Gigantyczna kara dla Qualcomma. Producent ma zapłacić prawie miliard euro grzywny
Qualcomm znów ma problemy z prawem. Unia Europejska nałożyła na firmę karę w wysokości 997 mln euro za łamanie zasad konkurencyjności.
Sprawa toczyła się od 2015 roku, kiedy to komisja Europejska zainteresowała się sprawą chipów Qualcomma. Producent został oskarżony o nielegalnie pozbawienie konkurencji dostępu do rynku na ponad 5 lat i musi teraz zapłacić 997 mln euro kary.
Bierzecie nasze miliardy, więc bierzecie nasze chipy.
Od 2011 do 2016 roku Qualcomm płacił Apple'owi miliardy dolarów, żeby upewnić się, że w produktach firmy z Cupertino nie pojawią się chipy konkurencji.
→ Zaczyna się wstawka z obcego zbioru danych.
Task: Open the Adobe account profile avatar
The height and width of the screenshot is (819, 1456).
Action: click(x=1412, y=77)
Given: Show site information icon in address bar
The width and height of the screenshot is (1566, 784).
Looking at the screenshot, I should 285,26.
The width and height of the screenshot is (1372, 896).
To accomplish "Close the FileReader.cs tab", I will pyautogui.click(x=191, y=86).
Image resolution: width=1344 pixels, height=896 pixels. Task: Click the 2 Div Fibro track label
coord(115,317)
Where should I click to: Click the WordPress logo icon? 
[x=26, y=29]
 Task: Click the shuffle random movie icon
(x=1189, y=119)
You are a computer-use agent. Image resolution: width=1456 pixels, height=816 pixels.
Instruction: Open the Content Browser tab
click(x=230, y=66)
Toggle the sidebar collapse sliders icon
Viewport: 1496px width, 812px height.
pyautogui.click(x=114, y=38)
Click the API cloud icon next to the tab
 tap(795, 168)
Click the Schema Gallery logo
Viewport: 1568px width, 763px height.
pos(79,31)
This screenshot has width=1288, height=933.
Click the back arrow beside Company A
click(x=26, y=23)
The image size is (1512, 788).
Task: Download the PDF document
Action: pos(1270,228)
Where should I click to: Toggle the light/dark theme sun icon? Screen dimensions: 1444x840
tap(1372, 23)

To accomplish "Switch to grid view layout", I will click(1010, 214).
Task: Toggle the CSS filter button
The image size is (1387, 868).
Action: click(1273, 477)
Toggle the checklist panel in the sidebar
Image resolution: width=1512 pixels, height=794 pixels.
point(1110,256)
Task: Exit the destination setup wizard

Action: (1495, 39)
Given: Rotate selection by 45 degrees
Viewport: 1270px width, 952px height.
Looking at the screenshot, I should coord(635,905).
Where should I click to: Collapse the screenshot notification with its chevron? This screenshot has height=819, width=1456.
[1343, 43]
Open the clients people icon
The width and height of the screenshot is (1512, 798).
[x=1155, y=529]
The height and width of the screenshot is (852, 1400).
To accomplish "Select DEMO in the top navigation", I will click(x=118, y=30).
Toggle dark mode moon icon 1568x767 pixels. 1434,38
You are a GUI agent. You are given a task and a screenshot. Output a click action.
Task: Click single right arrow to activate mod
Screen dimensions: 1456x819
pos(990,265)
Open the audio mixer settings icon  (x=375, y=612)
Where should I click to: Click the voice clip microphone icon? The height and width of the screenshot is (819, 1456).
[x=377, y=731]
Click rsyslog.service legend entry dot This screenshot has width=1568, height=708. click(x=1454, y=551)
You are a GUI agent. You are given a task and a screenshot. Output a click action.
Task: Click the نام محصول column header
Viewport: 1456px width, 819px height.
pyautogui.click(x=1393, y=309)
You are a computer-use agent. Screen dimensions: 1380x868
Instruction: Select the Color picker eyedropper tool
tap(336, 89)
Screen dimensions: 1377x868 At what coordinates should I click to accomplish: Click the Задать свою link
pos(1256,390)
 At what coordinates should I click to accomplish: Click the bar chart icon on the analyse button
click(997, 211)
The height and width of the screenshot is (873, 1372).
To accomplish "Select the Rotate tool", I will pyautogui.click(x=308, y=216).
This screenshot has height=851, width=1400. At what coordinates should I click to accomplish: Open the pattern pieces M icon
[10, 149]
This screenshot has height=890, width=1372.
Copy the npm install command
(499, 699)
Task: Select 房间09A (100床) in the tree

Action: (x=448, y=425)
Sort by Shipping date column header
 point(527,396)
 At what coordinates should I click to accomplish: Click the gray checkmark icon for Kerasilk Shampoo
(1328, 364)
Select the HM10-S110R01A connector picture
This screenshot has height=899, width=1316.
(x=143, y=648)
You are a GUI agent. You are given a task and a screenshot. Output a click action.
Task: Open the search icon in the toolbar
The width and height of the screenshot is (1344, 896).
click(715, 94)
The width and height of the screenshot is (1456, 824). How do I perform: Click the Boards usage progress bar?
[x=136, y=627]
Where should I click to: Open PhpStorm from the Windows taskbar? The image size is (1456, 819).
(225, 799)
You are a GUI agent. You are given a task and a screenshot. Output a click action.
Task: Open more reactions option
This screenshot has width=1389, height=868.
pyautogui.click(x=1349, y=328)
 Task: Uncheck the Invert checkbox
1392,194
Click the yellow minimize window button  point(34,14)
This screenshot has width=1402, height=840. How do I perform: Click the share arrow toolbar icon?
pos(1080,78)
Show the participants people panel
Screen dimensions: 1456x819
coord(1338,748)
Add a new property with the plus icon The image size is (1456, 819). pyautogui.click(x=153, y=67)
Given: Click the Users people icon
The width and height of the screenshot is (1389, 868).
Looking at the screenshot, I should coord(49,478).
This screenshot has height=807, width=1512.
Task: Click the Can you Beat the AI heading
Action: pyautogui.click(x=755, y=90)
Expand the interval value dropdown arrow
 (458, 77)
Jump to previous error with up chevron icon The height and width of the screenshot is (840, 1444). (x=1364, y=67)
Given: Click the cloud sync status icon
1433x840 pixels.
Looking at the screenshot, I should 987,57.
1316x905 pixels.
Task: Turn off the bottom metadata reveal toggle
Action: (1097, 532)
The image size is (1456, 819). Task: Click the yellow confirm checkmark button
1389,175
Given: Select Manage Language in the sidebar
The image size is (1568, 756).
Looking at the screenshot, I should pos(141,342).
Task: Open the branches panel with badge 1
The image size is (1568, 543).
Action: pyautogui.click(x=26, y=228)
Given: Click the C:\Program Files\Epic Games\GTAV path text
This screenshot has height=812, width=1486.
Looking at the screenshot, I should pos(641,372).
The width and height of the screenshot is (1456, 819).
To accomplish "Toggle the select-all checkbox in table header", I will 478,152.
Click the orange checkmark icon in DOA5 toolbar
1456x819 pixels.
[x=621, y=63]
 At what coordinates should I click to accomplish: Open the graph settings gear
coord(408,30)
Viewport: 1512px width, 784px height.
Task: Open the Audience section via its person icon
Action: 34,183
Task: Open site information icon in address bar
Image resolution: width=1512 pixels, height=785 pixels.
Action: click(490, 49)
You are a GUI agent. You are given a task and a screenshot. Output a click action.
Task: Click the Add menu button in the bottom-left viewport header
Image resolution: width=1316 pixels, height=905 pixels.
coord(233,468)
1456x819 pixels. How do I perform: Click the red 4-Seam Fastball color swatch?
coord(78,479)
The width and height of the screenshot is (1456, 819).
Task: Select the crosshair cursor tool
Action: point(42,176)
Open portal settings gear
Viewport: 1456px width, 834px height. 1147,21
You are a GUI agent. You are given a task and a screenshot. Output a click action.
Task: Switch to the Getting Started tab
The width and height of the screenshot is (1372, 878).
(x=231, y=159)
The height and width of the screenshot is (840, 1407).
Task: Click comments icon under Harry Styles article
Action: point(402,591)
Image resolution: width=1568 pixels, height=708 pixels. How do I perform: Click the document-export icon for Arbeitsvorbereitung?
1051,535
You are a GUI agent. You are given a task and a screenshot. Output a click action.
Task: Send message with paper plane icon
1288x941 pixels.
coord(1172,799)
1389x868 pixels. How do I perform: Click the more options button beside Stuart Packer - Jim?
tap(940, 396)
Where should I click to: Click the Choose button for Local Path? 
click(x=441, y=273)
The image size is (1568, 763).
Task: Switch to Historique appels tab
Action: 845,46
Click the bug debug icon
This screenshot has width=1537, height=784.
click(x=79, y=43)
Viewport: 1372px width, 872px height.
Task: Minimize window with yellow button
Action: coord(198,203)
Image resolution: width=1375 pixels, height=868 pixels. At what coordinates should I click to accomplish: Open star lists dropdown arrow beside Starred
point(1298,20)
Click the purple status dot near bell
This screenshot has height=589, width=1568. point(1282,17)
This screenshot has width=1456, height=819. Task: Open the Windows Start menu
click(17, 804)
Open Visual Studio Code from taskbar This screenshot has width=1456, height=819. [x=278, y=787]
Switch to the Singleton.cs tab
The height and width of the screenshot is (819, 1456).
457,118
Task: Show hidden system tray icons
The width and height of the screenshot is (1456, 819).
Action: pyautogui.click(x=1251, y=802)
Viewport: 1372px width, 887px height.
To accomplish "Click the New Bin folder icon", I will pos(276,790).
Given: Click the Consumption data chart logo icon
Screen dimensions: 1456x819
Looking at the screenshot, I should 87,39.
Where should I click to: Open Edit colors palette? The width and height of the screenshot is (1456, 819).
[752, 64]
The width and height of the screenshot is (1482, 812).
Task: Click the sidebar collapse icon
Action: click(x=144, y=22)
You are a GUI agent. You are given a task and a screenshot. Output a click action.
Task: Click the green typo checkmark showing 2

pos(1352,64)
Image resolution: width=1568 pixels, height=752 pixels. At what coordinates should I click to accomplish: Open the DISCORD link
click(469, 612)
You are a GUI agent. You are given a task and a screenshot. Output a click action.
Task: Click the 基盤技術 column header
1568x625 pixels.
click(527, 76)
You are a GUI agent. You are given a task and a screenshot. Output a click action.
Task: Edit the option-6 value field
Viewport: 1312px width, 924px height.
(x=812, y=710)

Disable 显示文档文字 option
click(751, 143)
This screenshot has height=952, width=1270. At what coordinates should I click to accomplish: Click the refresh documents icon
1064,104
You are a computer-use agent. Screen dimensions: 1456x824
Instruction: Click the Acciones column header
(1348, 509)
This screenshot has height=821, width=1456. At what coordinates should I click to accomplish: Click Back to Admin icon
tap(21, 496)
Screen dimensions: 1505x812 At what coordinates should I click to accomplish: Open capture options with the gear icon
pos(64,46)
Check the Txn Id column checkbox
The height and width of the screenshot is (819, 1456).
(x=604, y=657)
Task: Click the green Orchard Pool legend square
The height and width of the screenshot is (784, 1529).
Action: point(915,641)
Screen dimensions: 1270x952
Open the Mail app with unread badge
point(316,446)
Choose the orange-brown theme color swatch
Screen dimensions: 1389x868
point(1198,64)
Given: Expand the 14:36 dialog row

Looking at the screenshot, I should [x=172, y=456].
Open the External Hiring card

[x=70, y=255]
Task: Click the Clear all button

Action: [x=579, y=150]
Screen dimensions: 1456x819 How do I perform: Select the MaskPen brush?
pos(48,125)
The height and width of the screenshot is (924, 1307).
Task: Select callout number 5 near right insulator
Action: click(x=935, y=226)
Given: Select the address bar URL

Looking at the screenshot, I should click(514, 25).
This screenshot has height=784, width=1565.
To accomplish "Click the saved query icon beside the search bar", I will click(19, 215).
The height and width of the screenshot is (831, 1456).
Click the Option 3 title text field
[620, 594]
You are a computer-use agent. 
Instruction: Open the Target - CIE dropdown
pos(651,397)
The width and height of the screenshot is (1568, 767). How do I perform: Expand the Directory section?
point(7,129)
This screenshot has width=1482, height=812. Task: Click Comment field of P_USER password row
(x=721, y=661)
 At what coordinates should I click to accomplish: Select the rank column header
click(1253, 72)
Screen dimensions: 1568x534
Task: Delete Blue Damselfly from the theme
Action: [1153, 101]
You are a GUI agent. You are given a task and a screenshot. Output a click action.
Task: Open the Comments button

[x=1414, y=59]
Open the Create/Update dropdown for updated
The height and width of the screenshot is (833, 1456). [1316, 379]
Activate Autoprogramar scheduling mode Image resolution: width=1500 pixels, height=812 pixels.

Firmy podpisały umowę, w wyniku której w iPhone'ach i iPadach mogły się znajdować wyłącznie układy Qualcomma. Niestety Komisja Europejska nie ujawniła, o jaką dokładnie kwotę może chodzić.
W praktyce blokowało to konkurencji dostęp do jednego z największych producentów telefonów. Z dokumentów, do których dotarła komisja, wynika, że gdy Apple rozważał skorzystanie z chipów Intela, Qualcomm zagroził wstrzymaniem miliardowych wpłat. Naturalnie nie ma dowodów na to, że wpłynęło to na decyzję giganta, ale gdy tylko kontrowersyjna umowa wygasła, Apple zaczął korzystać także z układów konkurenta.
Kara 997 mln euro odpowiada 4,9 proc. przychodów Qualcomma z 2017 roku i jest o ponad połowę niższa od maksymalnej, która mogła wynieść do 10 proc. przychodów.
Prawnicy Qualcomma mają pełne ręce roboty.
Qualcomm nie zgadza się z wyrokiem i już zapowiedział, że będzie się od niego odwoływał. Firma jest przekonana, że jej umowa z Apple nie naruszała żadnego prawa i nie miała negatywnego wpływu na konsumentów oraz na konkurencyjność rynkową w Europie.
Unia Europejska nie jest jedyną instytucją, która bacznie przygląda się działalności producenta procesorów. Korea Północna wzięła pod lupę jego umowy z Samsungiem. Amerykański Sąd Federalny cały czas przygląda się umowie Qualcomma i Apple'a. Same te firmy mają sobie nawzajem zresztą wiele do zarzucenia i od dawna są zaangażowane w prawdziwą wojnę sądową.